§ Text shown:
Find more enterprise cloud news, features stories and profiles at The Forecast.

Transcript (AI generated):

Rene van de Bedem: When I started, the personal computer was becoming more miniaturized.

Jason Lopez: Rene van den Bedem says when he started his career in computing it was 1994. The trend was smaller and more compact machines. Windows 3, with a more user-friendly, graphical interface was the dominant OS. It was a period of diversification in personal computing. This is the Tech Barometer podcast. Rene van de Bedem is Principal Technical Program Manager at Microsoft, where he does a lot of work in cloud and digital transformation. We asked him about the state of enterprise computing and he ushered us into a sort of timeline, that ends up at AI... but starts in the 90s with computers becoming more miniaturized.

Rene van de Bedem: And then the networking constructs had just come out.

[Related: Focus Shifts to Migration in Wake of Broadcom’s VMware Acquisition}

Jason Lopez: The emergence of ethernet, token ring technology, and TCP/IP, ithelped establish the building blocks for the interconnected world we live in today. It was the beginning of the transition from military and academic use to the public.

Rene van de Bedem: Jump 10 years later, we went from narrowband in telco, so you know, like PSTN, dial-up modems, 64k data circuits.

Jason Lopez: This shift from slow to faster connectivity, laid the groundwork for the high speed internet technologies that would make cloud possible.

§ Dataset excerpt:
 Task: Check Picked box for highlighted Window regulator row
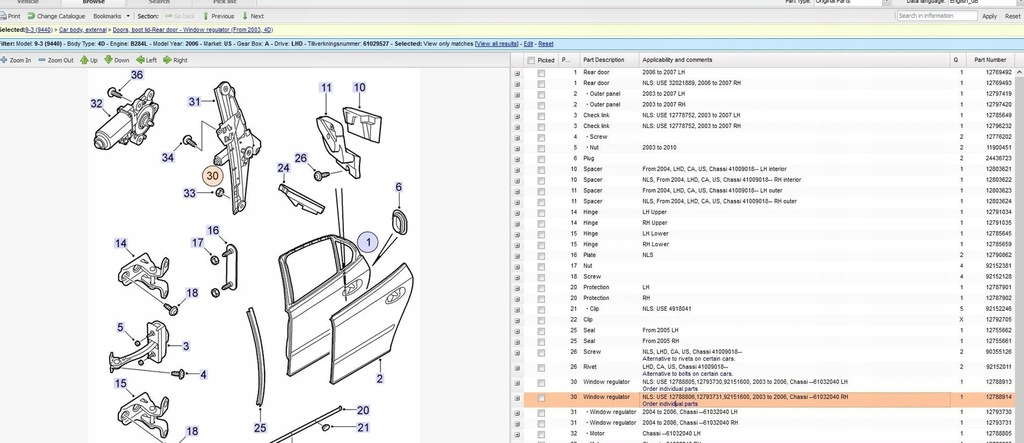(541, 398)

§ To do:
- 1) According to the podcast transcript, what is the guest's title at Microsoft?
- 2) Quote everything in the podcast transcript from "[Related: Focus Shifts" down to "make cloud possible.".
Rely only on the podcast transcript.

§ Task responses:
- 1) Principal Technical Program Manager

- 2)
[Related: Focus Shifts to Migration in Wake of Broadcom’s VMware Acquisition}

Jason Lopez: The emergence of ethernet, token ring technology, and TCP/IP, ithelped establish the building blocks for the interconnected world we live in today. It was the beginning of the transition from military and academic use to the public.

Rene van de Bedem: Jump 10 years later, we went from narrowband in telco, so you know, like PSTN, dial-up modems, 64k data circuits.

Jason Lopez: This shift from slow to faster connectivity, laid the groundwork for the high speed internet technologies that would make cloud possible.